Unable to upload signed files to repository

[angel-miralles]

After installing the add-on we can sign pdf files using Autofirma applet and upload new, non signed, pdf files to repository but when we try to upload signed files we recieve the error

2018-05-30 12:15:12,709 ERROR [org.springframework.extensions.webscripts.AbstractRuntime] [ajp-apr-8009-exec-21] Exception from executeScript: 04300145 Failed to execute transaction-level behaviour public abstract void org.alfresco.repo.node.NodeServicePolicies$OnCreateNodePolicy.onCreateNode(org.alfresco.service.cmr.repository.ChildAssociationRef) in transaction 2055e7d8-bc1f-461d-b5c2-d684daad2539 org.alfresco.error.AlfrescoRuntimeException: 04300145 Failed to execute transaction-level behaviour public abstract void org.alfresco.repo.node.NodeServicePolicies$OnCreateNodePolicy.onCreateNode(org.alfresco.service.cmr.repository.ChildAssociationRef) in transaction 2055e7d8-bc1f-461d-b5c2-d684daad2539

Can you advice?

[angelborroy-ks]

Can you paste or attach the full stack trace?

What Alfresco version and alfresco-esign-cert version are you using?

[angel-miralles]

Hi, I am using Alfresco Community 5.2 and esign-cert 1.6.2 I attach log

Thanks for the support alfresco.log

[angelborroy-ks]

Short Story

We've released a new version to patch this issue.

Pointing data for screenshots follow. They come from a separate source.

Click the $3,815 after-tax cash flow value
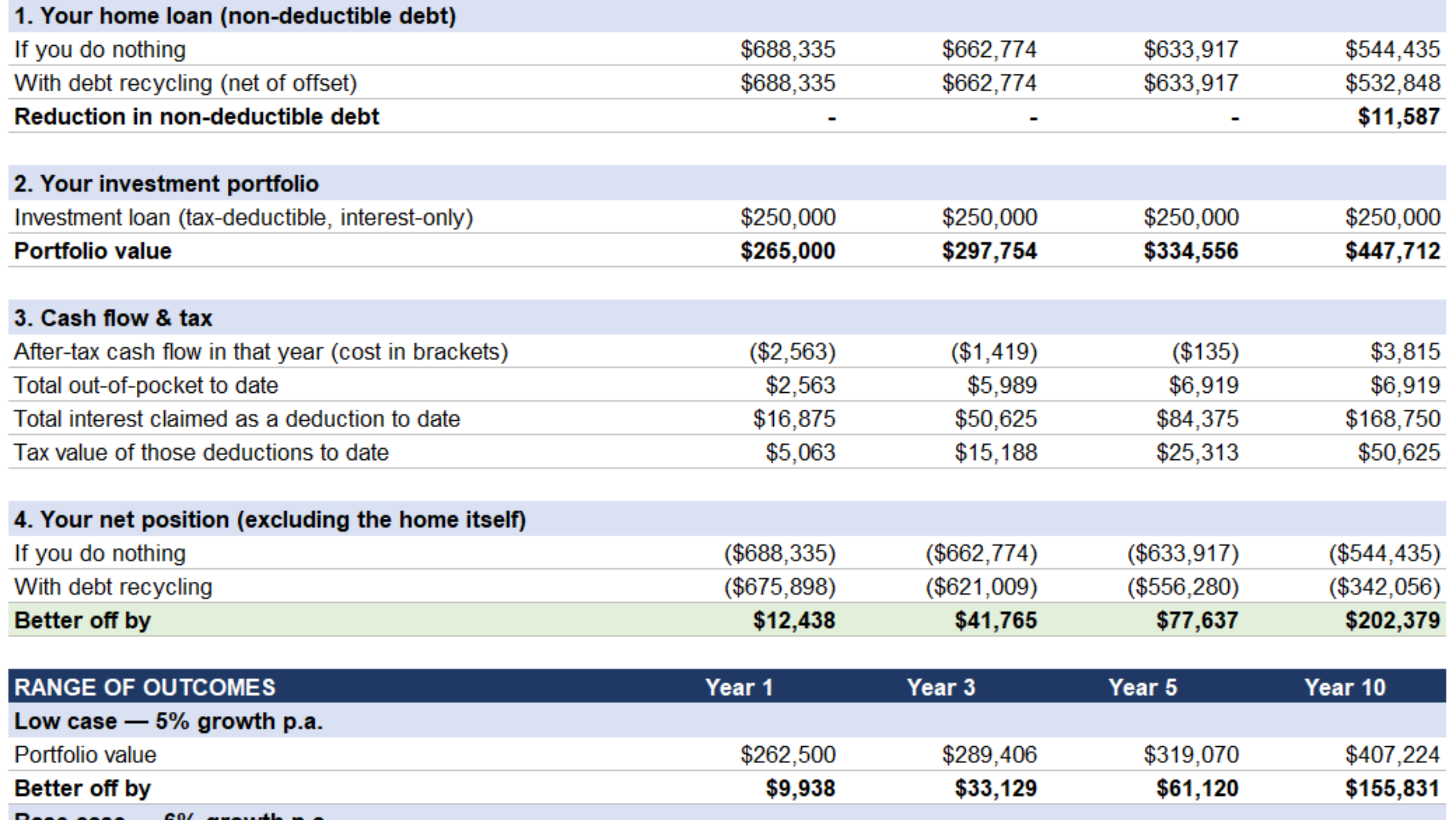The width and height of the screenshot is (1456, 820). coord(1405,351)

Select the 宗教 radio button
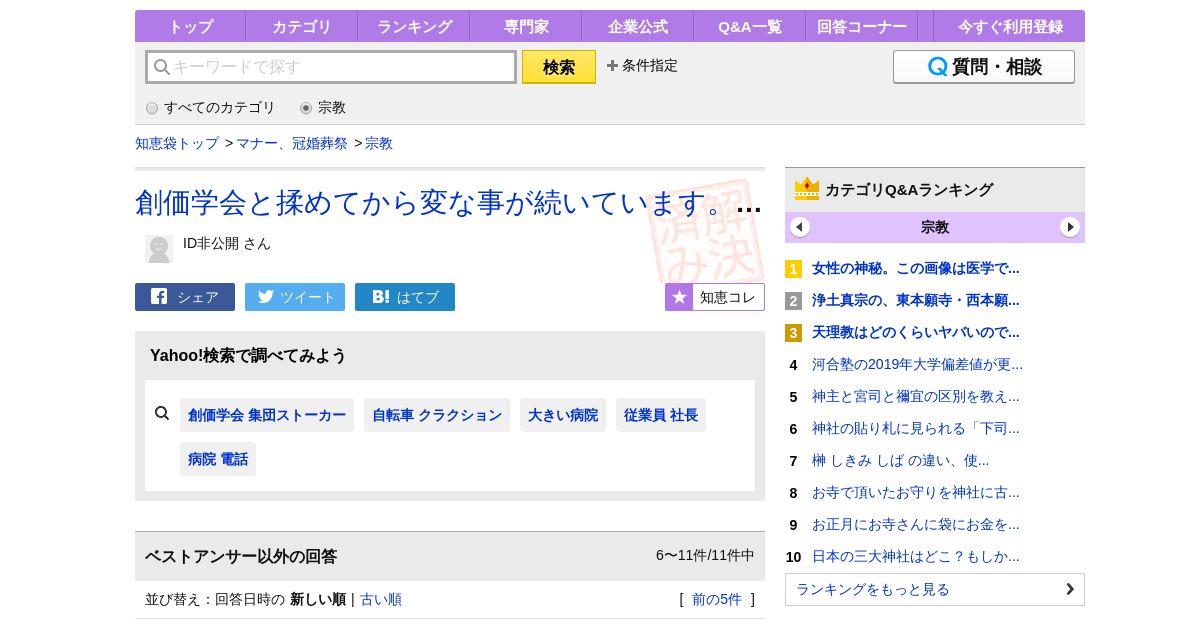pyautogui.click(x=306, y=108)
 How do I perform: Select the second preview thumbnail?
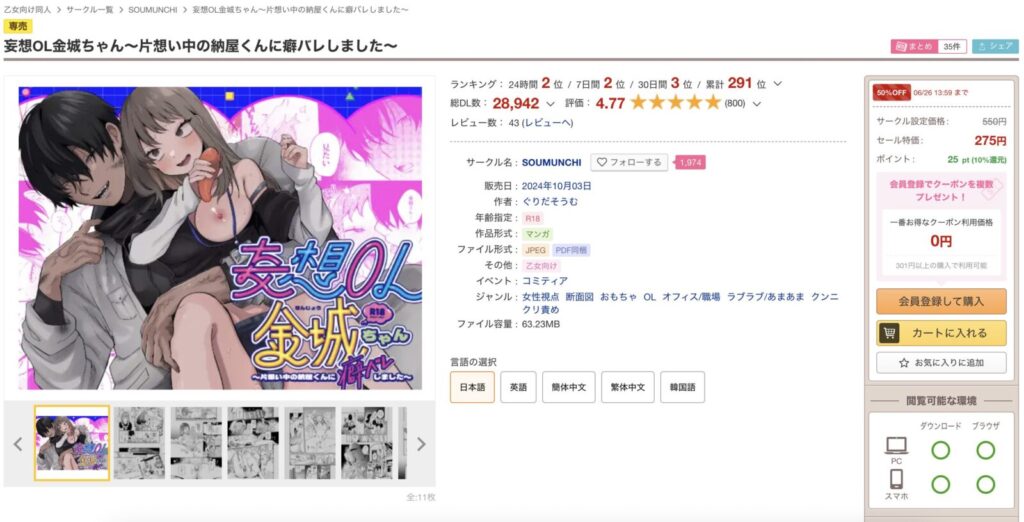coord(139,443)
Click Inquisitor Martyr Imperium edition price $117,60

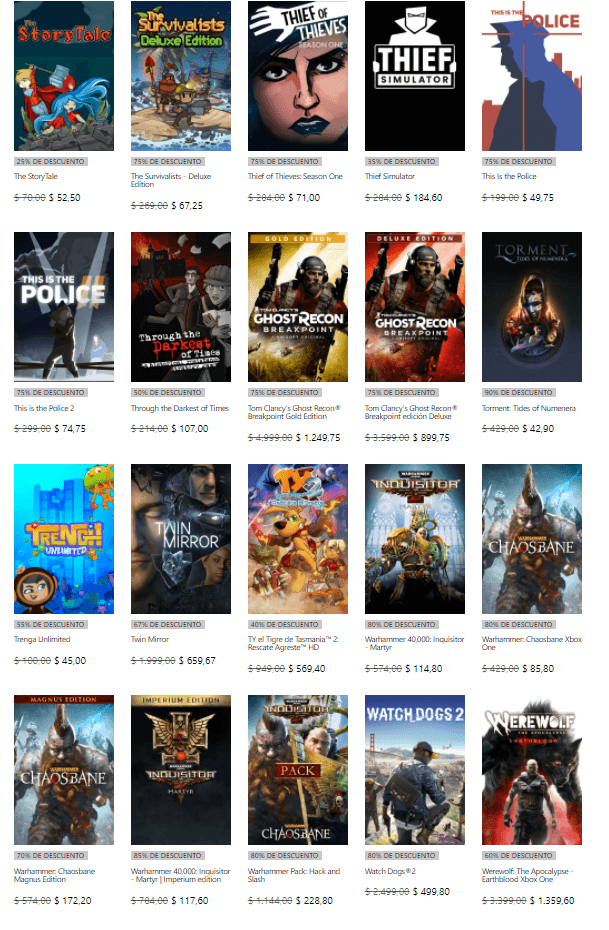[189, 901]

Please, upgrade your installation by using

https://github.com/keensoft/alfresco-esign-cert/releases/tag/1.7.0

And tell us if the issue has been solved.

Short Story Long

Previous iText dependency in esign-cert-repo module was 5.0.6, so it was also including Bouncy Castle 1.38 artifacts (as this addon was developed originally for Alfresco 5.0.d).

As Alfresco 201707 includes Bounce Castle 1.46, the server can randomly pick 1.38 or 1.46. When picking 1.46, the field id_pkix_ocsp_basic didn't existed for OCSPObjectIdentifiers class.

We've upgraded iText dependency to 5.1.3 to match Bouncy Castle dependencies and to avoid this conflicting deployment.

As side effect, alfresco-esign-cert 1.7.0 will only run with Alfresco 201707, as Alfresco 6 will upgrade Bouncy Castle to 1.59.

[angel-miralles]

The issue is fixed with this new release

Muchas gracias por todo

[angel-miralles]

Sorry to reopen this issue but, although we can upload signed pdf files using a certificate without error, we have a similar error when uploading a pdf file signed by a time stamp sever. I attach the log.

Thanks for the support log_error.txt

[angelborroy-ks]

Probably you uninstalled incorrectly previous version of this addon.

Can you provide the output of a command like following?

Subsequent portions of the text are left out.